TASK REQUIREMENTS> Where a line of the records holds the string "height", copy that line.

ENTRIES PROVIDED>
* * * * *
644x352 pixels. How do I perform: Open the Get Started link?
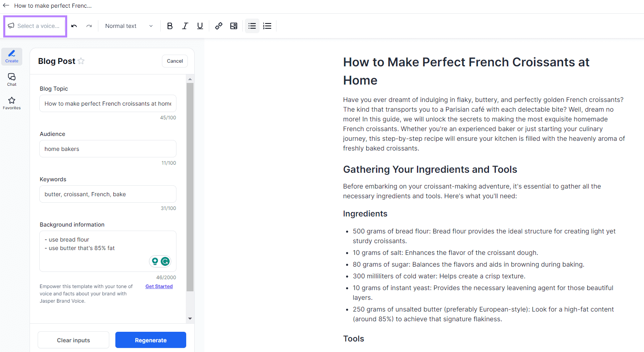coord(159,286)
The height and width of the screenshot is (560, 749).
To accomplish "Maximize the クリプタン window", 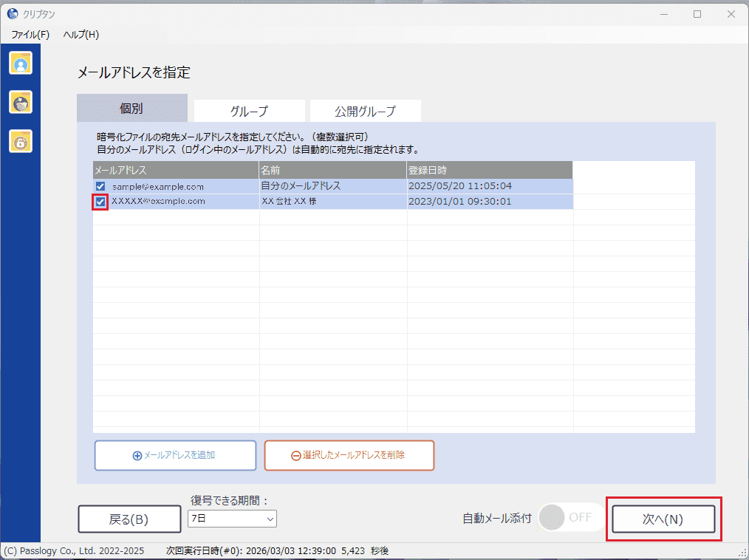I will pyautogui.click(x=697, y=15).
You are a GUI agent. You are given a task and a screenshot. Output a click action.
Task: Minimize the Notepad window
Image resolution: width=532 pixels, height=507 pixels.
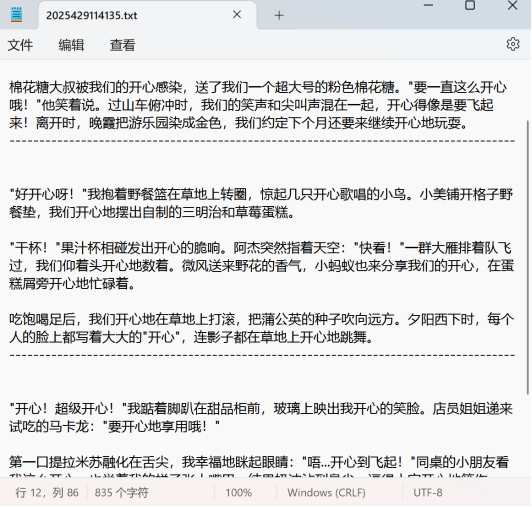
* * * * *
RESULT OF THIS TASK>
The height and width of the screenshot is (560, 749).
Image resolution: width=532 pixels, height=507 pixels.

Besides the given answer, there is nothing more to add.